Historically, telecom and IXP networks have been created using dedicated hardware and software to achieve a specific function or serve a specific use case. This has ensured that these networks are reliable and somewhat secure but has also hindered innovation – from not only service providers but also vendors of equipment used in such. As shown in Figure 2, this new era of Interconnect 2.0 will require more from the network than ever before – applications require the network to be flexible, dynamic, and accessible. The network must support a range of technical and commercial options and operations. These networks must impart actionable insights and be flexible and scalable for speed, bandwidth, latency, security, rapid business model changes, and countless other variables to meet the needs of applications and users. The telco cloud, which is becoming the foundation for the cloud-native 5G services, will be the enabler of the future of Interconnect 2.0.
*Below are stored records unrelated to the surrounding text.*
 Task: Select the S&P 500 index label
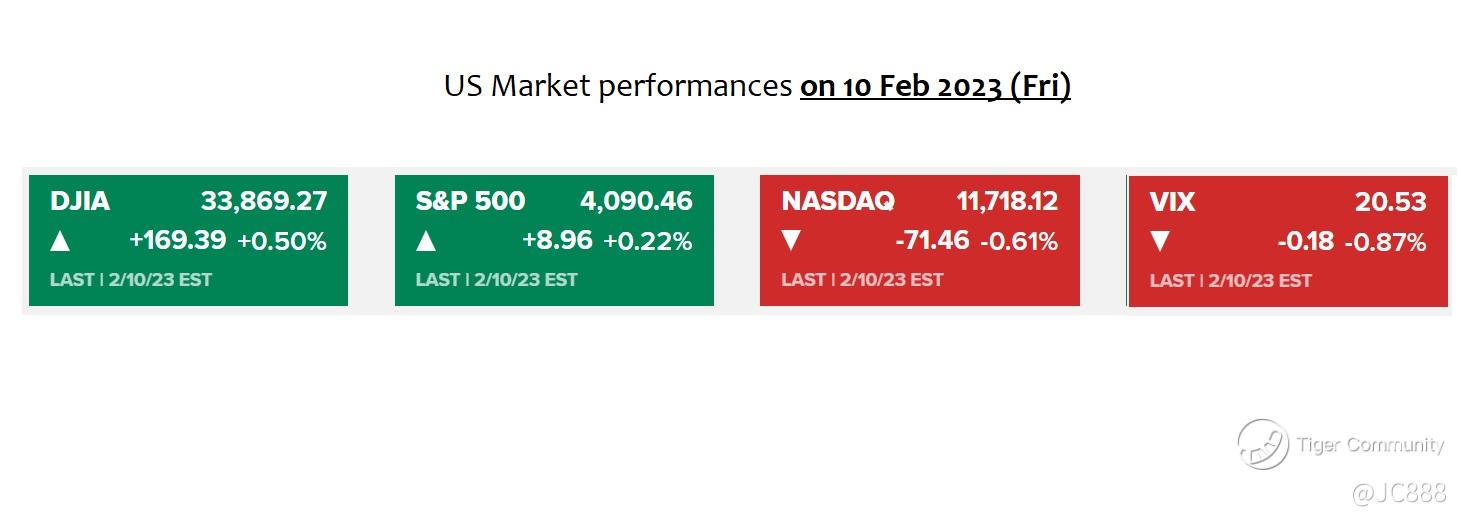coord(470,201)
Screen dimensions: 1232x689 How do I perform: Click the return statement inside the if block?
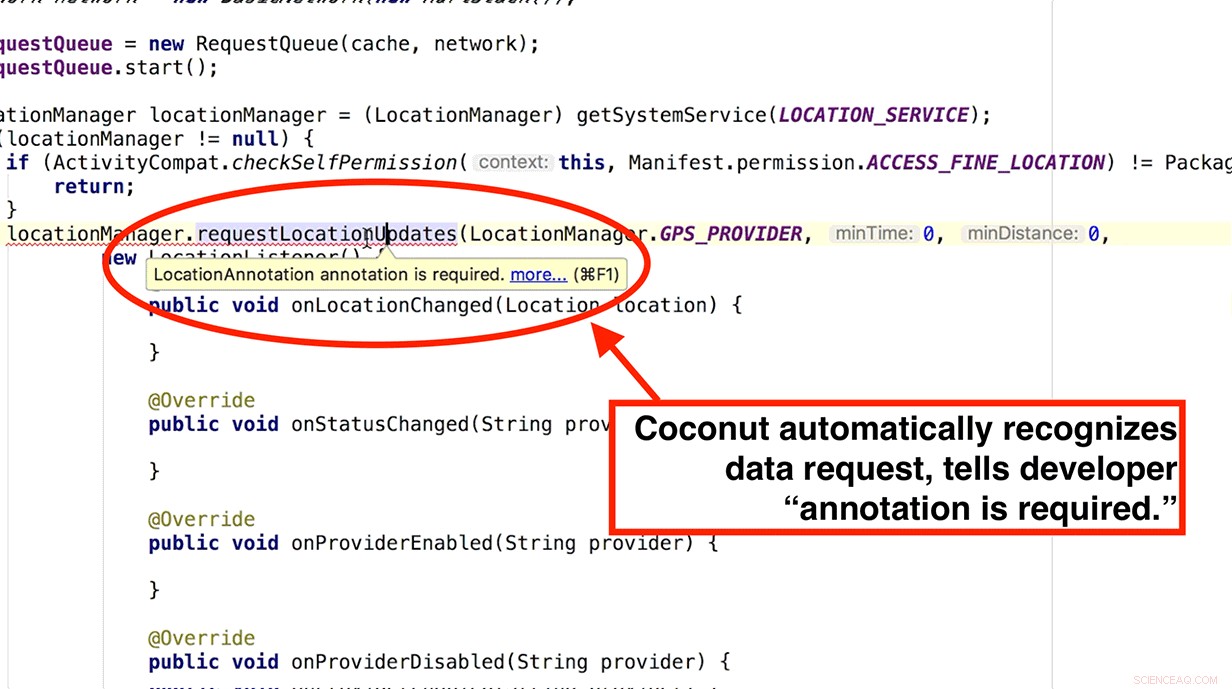(x=90, y=186)
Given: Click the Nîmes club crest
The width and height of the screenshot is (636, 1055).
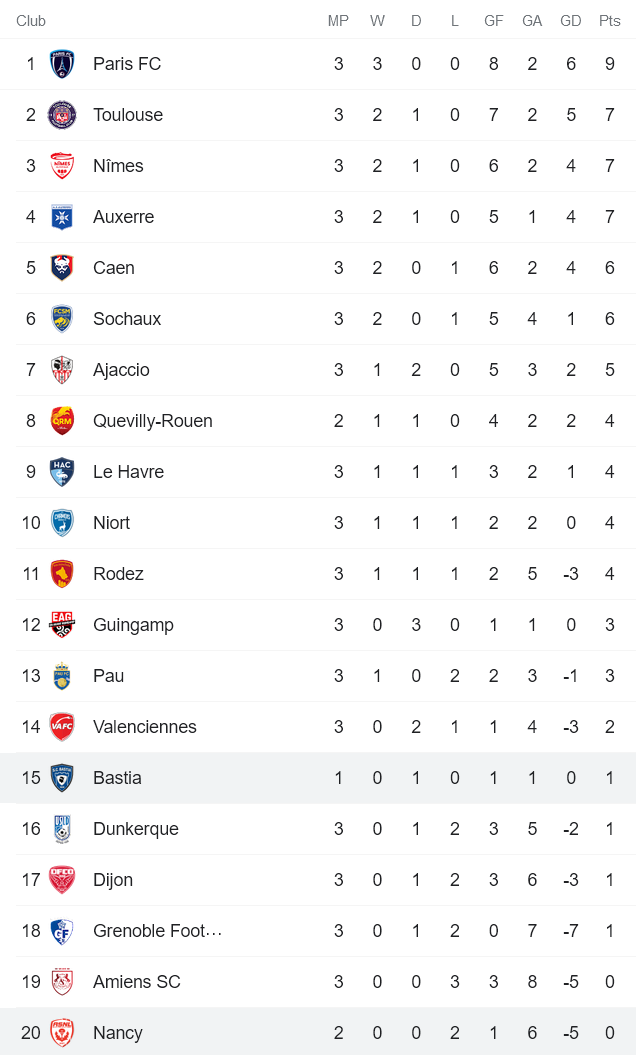Looking at the screenshot, I should [64, 165].
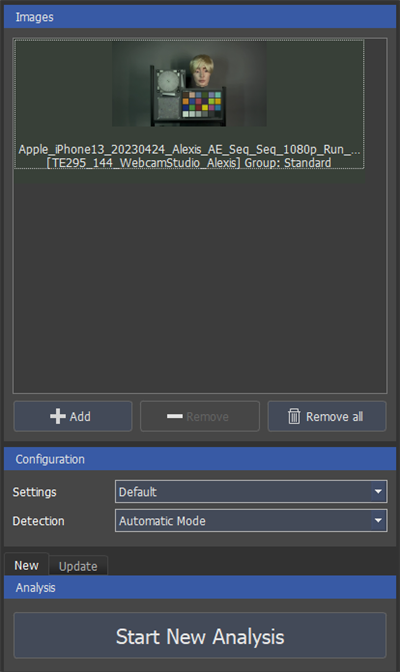
Task: Open the Detection dropdown arrow
Action: (x=378, y=521)
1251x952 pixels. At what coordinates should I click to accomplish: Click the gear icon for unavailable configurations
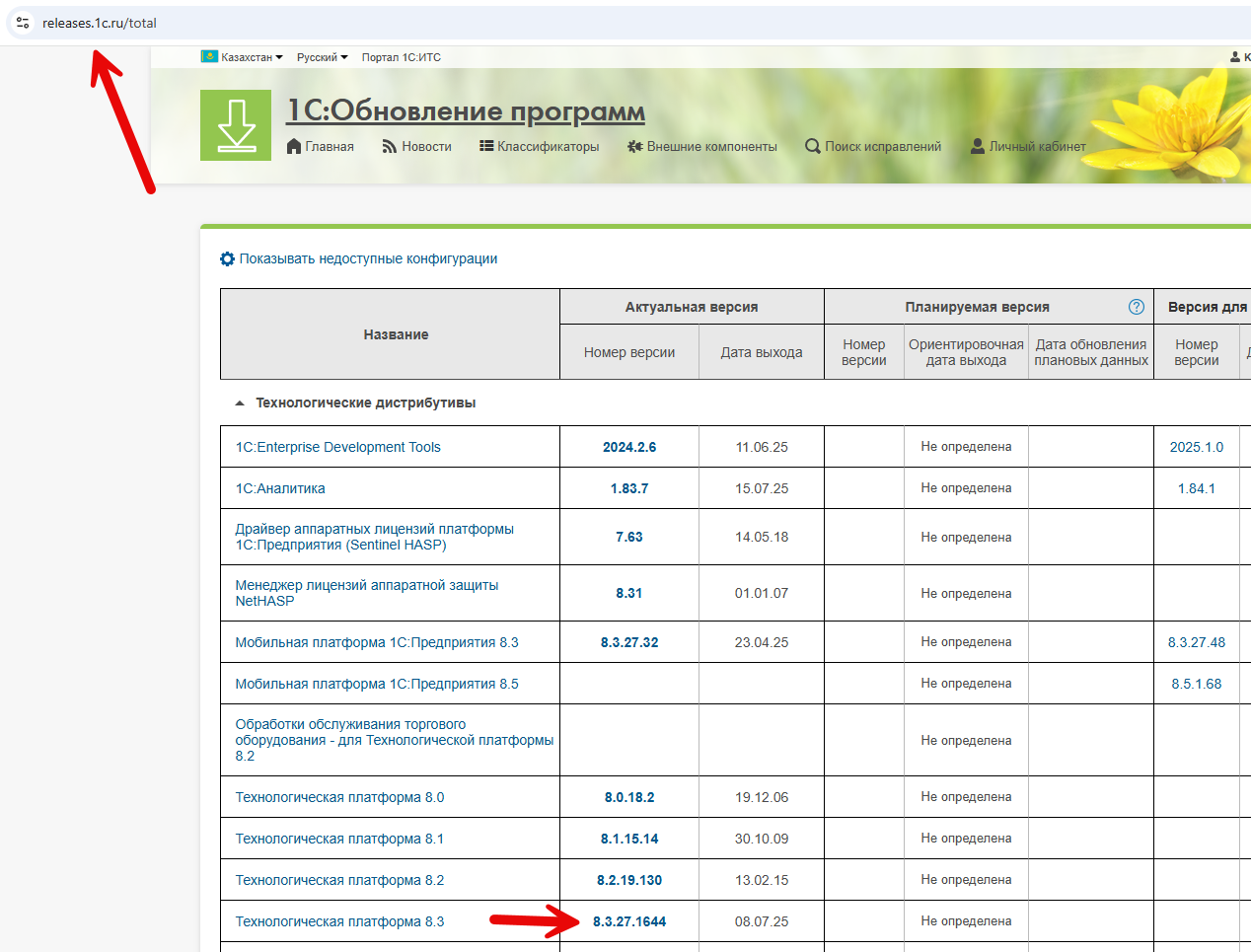pyautogui.click(x=228, y=258)
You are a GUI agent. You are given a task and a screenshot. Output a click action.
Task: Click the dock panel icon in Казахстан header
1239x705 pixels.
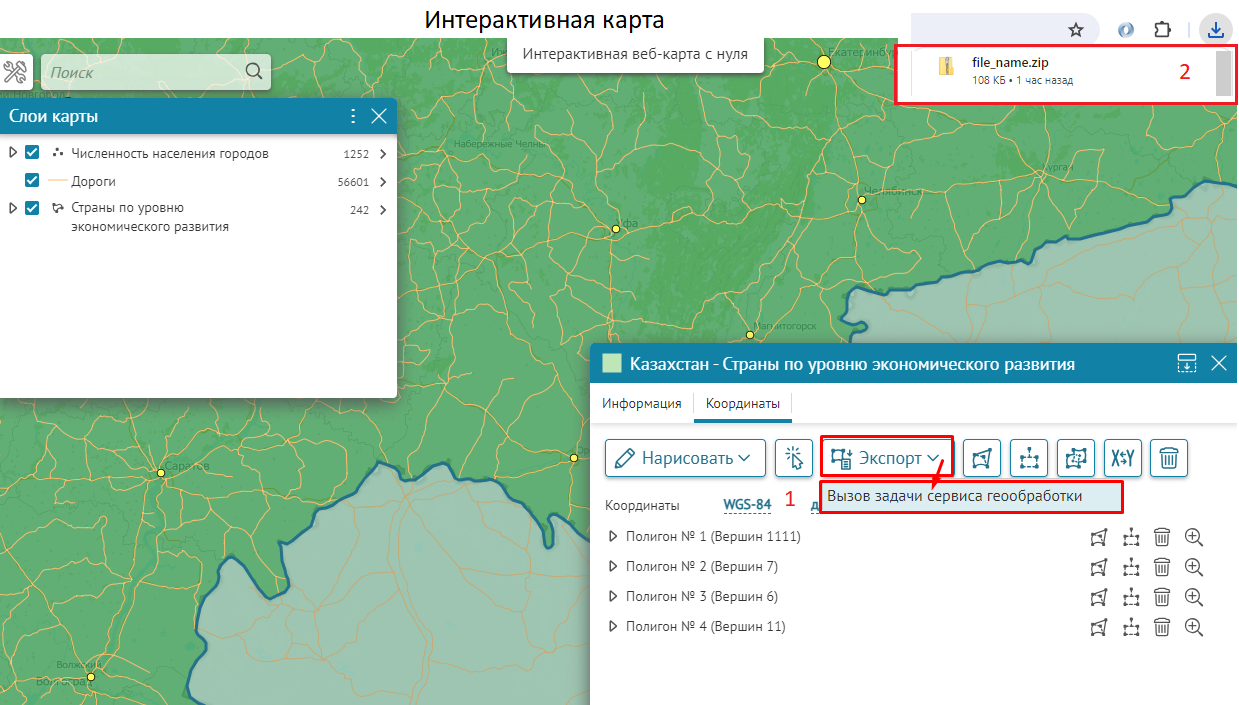(1186, 363)
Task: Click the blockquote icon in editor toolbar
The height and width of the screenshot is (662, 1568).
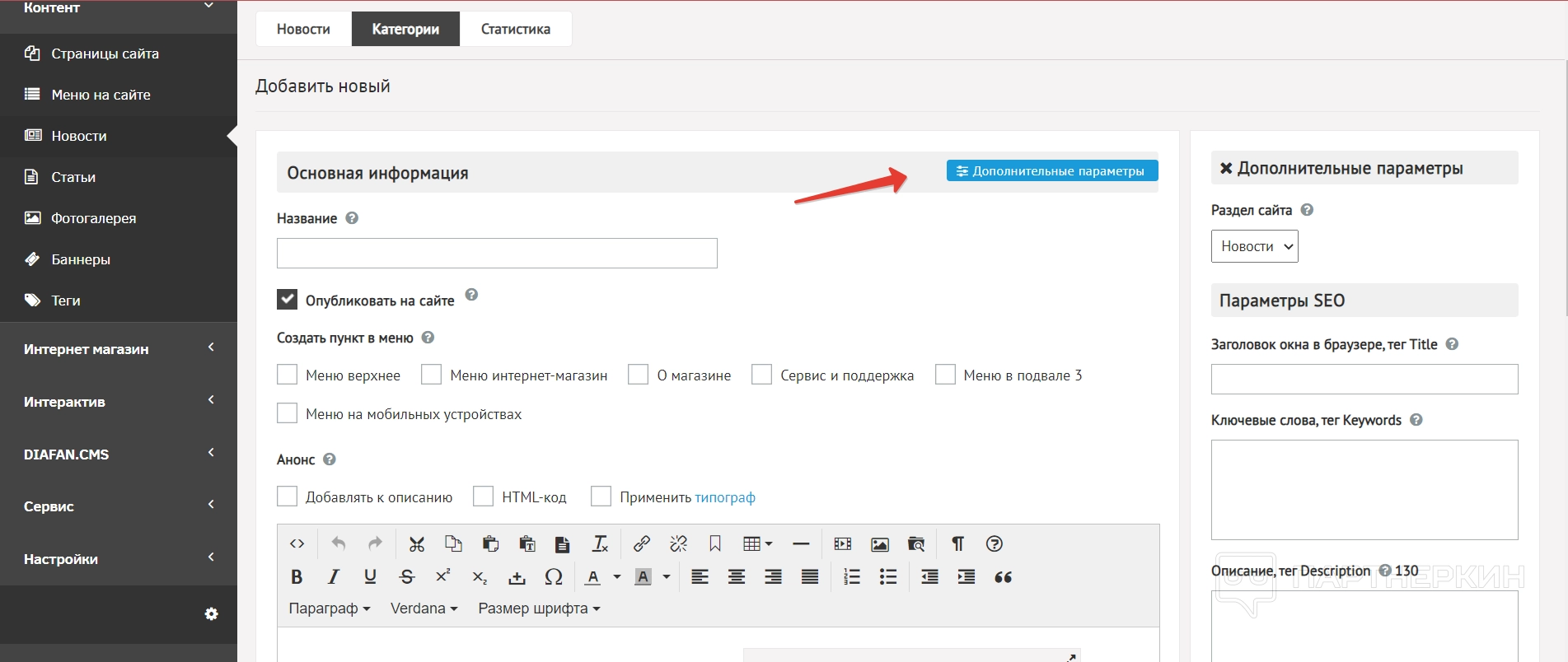Action: (x=1003, y=577)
Figure 2 Interconnect 2.0 diagram

Innovation at Interconnect 2.0: Disaggregation, SDN and Network Automation

Disaggregation, software-defined networking (SDN), and network automation have already been applied and deployed in the telco world for 4G/5G rollouts as data-centric networks. These will become very viable within the IXP networks that will evolve into Interconnect 2.0s. As IXP networks are typically more localized than telco networks and do not need to cope with legacy infrastructure and services, they will be ideal places to introduce new networking concepts.

Disaggregation and openness will hasten innovation. Disaggregation, when applied to the Interconnect 2.0 and transport infrastructure, provides horizontal scalability allowing for unexpected growth without the need to pre-plan large chassis-based system capacity or forklift upgrades.

In disaggregated networks, innovation is efficient, as network functions are decoupled from each other and can run in containers and evolve at their own speed. As a result, interconnects can seamlessly introduce additional steps in interface capacity like 400GbE or 1 Terabit Ethernet, single-chip switching capacities, and functionalities such as programming protocol-independent packet processors [P4].

Realizing the Interconnect 2.0 vision

Moving to Interconnect 2.0 is challenging and will not happen overnight. While the rationale for embracing the new era of interconnects is clear, many factors are slowing the industry’s movement into becoming the interconnects of the future. Despite this, the industry is moving toward cloud-native deployments with tightly integrated ecosystems incorporating APIs for orchestration and automation of services, enabling scalability and thus benefiting the interconnects.